-------- INFORMATION --------
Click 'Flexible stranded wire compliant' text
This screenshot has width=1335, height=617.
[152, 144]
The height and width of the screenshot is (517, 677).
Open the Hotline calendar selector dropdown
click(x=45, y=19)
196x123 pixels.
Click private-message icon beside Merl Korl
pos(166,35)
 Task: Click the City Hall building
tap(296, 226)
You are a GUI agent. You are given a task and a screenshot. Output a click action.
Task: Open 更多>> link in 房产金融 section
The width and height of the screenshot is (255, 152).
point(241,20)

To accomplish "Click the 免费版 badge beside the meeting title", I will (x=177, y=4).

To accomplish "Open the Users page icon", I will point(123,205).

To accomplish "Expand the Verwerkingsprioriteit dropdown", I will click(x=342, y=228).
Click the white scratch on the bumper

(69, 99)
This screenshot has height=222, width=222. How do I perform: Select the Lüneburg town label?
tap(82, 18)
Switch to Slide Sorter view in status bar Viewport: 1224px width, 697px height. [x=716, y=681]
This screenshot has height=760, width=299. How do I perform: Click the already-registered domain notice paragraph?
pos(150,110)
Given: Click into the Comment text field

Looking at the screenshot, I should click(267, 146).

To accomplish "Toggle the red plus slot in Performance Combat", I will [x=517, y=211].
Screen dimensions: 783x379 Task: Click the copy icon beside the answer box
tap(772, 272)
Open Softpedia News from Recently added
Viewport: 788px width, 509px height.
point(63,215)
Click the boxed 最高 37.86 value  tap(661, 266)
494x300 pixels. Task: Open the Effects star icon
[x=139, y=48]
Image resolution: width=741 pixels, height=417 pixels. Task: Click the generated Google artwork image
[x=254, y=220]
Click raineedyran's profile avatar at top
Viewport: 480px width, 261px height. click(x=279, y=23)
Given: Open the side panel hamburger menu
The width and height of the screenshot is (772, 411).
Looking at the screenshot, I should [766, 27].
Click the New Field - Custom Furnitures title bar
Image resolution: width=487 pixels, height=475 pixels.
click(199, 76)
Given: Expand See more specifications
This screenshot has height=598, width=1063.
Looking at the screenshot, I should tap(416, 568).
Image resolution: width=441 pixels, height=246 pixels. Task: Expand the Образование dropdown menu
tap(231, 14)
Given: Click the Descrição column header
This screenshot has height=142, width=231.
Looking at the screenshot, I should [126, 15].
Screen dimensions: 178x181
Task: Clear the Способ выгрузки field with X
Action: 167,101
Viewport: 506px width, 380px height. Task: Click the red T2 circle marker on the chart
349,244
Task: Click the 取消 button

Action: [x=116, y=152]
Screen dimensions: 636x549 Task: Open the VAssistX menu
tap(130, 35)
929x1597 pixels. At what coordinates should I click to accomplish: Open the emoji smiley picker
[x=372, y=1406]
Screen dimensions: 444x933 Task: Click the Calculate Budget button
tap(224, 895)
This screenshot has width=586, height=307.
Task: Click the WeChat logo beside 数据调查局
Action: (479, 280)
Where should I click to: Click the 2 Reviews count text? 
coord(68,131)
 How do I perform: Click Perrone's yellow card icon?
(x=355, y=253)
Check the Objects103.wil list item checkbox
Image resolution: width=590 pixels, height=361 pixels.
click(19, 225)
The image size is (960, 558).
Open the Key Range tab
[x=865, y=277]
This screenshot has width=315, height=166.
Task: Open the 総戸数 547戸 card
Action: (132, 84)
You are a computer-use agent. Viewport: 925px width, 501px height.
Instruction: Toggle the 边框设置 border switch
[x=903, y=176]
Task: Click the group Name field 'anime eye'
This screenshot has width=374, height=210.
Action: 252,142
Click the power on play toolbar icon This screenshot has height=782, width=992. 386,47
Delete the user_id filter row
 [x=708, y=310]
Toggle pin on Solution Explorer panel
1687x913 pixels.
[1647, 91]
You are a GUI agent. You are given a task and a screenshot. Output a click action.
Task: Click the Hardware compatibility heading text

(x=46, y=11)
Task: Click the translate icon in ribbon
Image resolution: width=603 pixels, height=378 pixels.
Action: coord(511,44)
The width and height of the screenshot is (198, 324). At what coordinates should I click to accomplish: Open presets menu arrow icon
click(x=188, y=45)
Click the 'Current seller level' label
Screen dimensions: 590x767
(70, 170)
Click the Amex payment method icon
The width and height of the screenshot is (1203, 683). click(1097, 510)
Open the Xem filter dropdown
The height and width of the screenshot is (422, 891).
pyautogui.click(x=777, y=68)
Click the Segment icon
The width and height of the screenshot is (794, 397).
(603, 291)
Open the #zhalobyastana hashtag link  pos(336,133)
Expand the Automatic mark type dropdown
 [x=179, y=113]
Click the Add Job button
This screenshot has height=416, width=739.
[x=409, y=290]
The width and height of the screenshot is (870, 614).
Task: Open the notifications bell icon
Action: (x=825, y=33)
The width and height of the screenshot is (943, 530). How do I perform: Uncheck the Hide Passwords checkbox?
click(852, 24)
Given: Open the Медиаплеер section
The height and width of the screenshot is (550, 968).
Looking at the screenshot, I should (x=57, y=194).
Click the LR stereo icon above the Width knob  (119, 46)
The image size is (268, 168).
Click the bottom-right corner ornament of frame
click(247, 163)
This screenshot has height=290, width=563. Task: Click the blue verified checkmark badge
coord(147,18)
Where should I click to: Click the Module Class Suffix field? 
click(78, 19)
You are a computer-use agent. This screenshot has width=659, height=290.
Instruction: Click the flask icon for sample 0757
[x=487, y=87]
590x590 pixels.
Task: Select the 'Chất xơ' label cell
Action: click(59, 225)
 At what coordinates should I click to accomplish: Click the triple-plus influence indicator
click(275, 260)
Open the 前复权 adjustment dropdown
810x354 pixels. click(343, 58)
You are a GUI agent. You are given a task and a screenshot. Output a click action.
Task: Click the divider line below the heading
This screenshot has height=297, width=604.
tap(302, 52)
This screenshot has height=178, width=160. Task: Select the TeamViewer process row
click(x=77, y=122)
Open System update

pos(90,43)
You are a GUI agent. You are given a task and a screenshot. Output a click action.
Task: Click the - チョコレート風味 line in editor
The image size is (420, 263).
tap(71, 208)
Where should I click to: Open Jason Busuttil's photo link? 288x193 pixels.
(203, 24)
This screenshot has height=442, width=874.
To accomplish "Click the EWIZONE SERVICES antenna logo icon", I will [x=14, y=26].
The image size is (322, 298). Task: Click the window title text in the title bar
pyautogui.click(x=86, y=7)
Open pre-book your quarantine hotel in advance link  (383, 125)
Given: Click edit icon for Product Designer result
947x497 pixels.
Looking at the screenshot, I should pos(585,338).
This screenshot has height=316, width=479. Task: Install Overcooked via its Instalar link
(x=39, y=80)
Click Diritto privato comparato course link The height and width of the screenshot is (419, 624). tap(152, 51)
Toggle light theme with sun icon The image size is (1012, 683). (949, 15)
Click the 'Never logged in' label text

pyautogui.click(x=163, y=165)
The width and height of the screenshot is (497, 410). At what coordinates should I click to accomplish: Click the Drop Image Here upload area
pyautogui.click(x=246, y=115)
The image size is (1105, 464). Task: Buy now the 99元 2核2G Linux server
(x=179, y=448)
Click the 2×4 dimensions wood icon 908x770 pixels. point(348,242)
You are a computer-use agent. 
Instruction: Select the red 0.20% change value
--------
**ASSIGNMENT:** Reproduce the full block of data exactly, omitting nothing.

**THE ANSWER:**
Click 'Flexible stranded wire compliant' text
This screenshot has width=1335, height=617.
[152, 144]
The height and width of the screenshot is (517, 677).
Open the Hotline calendar selector dropdown
click(x=45, y=19)
196x123 pixels.
Click private-message icon beside Merl Korl
pos(166,35)
 Task: Click the City Hall building
tap(296, 226)
You are a GUI agent. You are given a task and a screenshot. Output a click action.
Task: Open 更多>> link in 房产金融 section
The width and height of the screenshot is (255, 152).
point(241,20)

To accomplish "Click the 免费版 badge beside the meeting title", I will (x=177, y=4).

To accomplish "Open the Users page icon", I will point(123,205).

To accomplish "Expand the Verwerkingsprioriteit dropdown", I will click(x=342, y=228).
Click the white scratch on the bumper

(69, 99)
This screenshot has height=222, width=222. How do I perform: Select the Lüneburg town label?
tap(82, 18)
Switch to Slide Sorter view in status bar Viewport: 1224px width, 697px height. [x=716, y=681]
This screenshot has height=760, width=299. How do I perform: Click the already-registered domain notice paragraph?
pos(150,110)
Given: Click into the Comment text field

Looking at the screenshot, I should click(267, 146).

To accomplish "Toggle the red plus slot in Performance Combat", I will [x=517, y=211].
Screen dimensions: 783x379 Task: Click the copy icon beside the answer box
tap(772, 272)
Open Softpedia News from Recently added
Viewport: 788px width, 509px height.
point(63,215)
Click the boxed 最高 37.86 value  tap(661, 266)
494x300 pixels. Task: Open the Effects star icon
[x=139, y=48]
Image resolution: width=741 pixels, height=417 pixels. Task: Click the generated Google artwork image
[x=254, y=220]
Click raineedyran's profile avatar at top
Viewport: 480px width, 261px height. click(x=279, y=23)
Given: Open the side panel hamburger menu
The width and height of the screenshot is (772, 411).
Looking at the screenshot, I should [766, 27].
Click the New Field - Custom Furnitures title bar
Image resolution: width=487 pixels, height=475 pixels.
click(199, 76)
Given: Expand See more specifications
This screenshot has height=598, width=1063.
Looking at the screenshot, I should tap(416, 568).
Image resolution: width=441 pixels, height=246 pixels. Task: Expand the Образование dropdown menu
tap(231, 14)
Given: Click the Descrição column header
This screenshot has height=142, width=231.
Looking at the screenshot, I should [126, 15].
Screen dimensions: 178x181
Task: Clear the Способ выгрузки field with X
Action: 167,101
Viewport: 506px width, 380px height. Task: Click the red T2 circle marker on the chart
349,244
Task: Click the 取消 button

Action: [x=116, y=152]
Screen dimensions: 636x549 Task: Open the VAssistX menu
tap(130, 35)
929x1597 pixels. At what coordinates should I click to accomplish: Open the emoji smiley picker
[x=372, y=1406]
Screen dimensions: 444x933 Task: Click the Calculate Budget button
tap(224, 895)
This screenshot has width=586, height=307.
Task: Click the WeChat logo beside 数据调查局
Action: (479, 280)
Where should I click to: Click the 2 Reviews count text? 
coord(68,131)
 How do I perform: Click Perrone's yellow card icon?
(x=355, y=253)
Check the Objects103.wil list item checkbox
Image resolution: width=590 pixels, height=361 pixels.
click(19, 225)
The image size is (960, 558).
Open the Key Range tab
[x=865, y=277]
This screenshot has width=315, height=166.
Task: Open the 総戸数 547戸 card
Action: (132, 84)
You are a computer-use agent. Viewport: 925px width, 501px height.
Instruction: Toggle the 边框设置 border switch
[x=903, y=176]
Task: Click the group Name field 'anime eye'
This screenshot has width=374, height=210.
Action: 252,142
Click the power on play toolbar icon This screenshot has height=782, width=992. 386,47
Delete the user_id filter row
 [x=708, y=310]
Toggle pin on Solution Explorer panel
1687x913 pixels.
[1647, 91]
You are a GUI agent. You are given a task and a screenshot. Output a click action.
Task: Click the Hardware compatibility heading text

(x=46, y=11)
Task: Click the translate icon in ribbon
Image resolution: width=603 pixels, height=378 pixels.
Action: coord(511,44)
The width and height of the screenshot is (198, 324). At what coordinates should I click to accomplish: Open presets menu arrow icon
click(x=188, y=45)
Click the 'Current seller level' label
Screen dimensions: 590x767
(70, 170)
Click the Amex payment method icon
The width and height of the screenshot is (1203, 683). click(1097, 510)
Open the Xem filter dropdown
The height and width of the screenshot is (422, 891).
pyautogui.click(x=777, y=68)
Click the Segment icon
The width and height of the screenshot is (794, 397).
(603, 291)
Open the #zhalobyastana hashtag link  pos(336,133)
Expand the Automatic mark type dropdown
 [x=179, y=113]
Click the Add Job button
This screenshot has height=416, width=739.
[x=409, y=290]
The width and height of the screenshot is (870, 614).
Task: Open the notifications bell icon
Action: (x=825, y=33)
The width and height of the screenshot is (943, 530). How do I perform: Uncheck the Hide Passwords checkbox?
click(852, 24)
Given: Open the Медиаплеер section
The height and width of the screenshot is (550, 968).
Looking at the screenshot, I should (x=57, y=194).
Click the LR stereo icon above the Width knob  (119, 46)
The image size is (268, 168).
Click the bottom-right corner ornament of frame
click(247, 163)
This screenshot has height=290, width=563. Task: Click the blue verified checkmark badge
coord(147,18)
Where should I click to: Click the Module Class Suffix field? 
click(78, 19)
You are a computer-use agent. This screenshot has width=659, height=290.
Instruction: Click the flask icon for sample 0757
[x=487, y=87]
590x590 pixels.
Task: Select the 'Chất xơ' label cell
Action: click(59, 225)
 At what coordinates should I click to accomplish: Click the triple-plus influence indicator
click(275, 260)
Open the 前复权 adjustment dropdown
810x354 pixels. click(343, 58)
You are a GUI agent. You are given a task and a screenshot. Output a click action.
Task: Click the divider line below the heading
This screenshot has height=297, width=604.
tap(302, 52)
This screenshot has height=178, width=160. Task: Select the TeamViewer process row
click(x=77, y=122)
Open System update

pos(90,43)
You are a GUI agent. You are given a task and a screenshot. Output a click action.
Task: Click the - チョコレート風味 line in editor
The image size is (420, 263).
tap(71, 208)
Where should I click to: Open Jason Busuttil's photo link? 288x193 pixels.
(203, 24)
This screenshot has height=442, width=874.
To accomplish "Click the EWIZONE SERVICES antenna logo icon", I will [x=14, y=26].
The image size is (322, 298). Task: Click the window title text in the title bar
pyautogui.click(x=86, y=7)
Open pre-book your quarantine hotel in advance link  (383, 125)
Given: Click edit icon for Product Designer result
947x497 pixels.
Looking at the screenshot, I should pos(585,338).
This screenshot has height=316, width=479. Task: Install Overcooked via its Instalar link
(x=39, y=80)
Click Diritto privato comparato course link The height and width of the screenshot is (419, 624). tap(152, 51)
Toggle light theme with sun icon The image size is (1012, 683). (949, 15)
Click the 'Never logged in' label text

pyautogui.click(x=163, y=165)
The width and height of the screenshot is (497, 410). At what coordinates should I click to accomplish: Click the Drop Image Here upload area
pyautogui.click(x=246, y=115)
The image size is (1105, 464). Task: Buy now the 99元 2核2G Linux server
(x=179, y=448)
Click the 2×4 dimensions wood icon 908x770 pixels. point(348,242)
You are a computer-use agent. 
Instruction: Select the red 0.20% change value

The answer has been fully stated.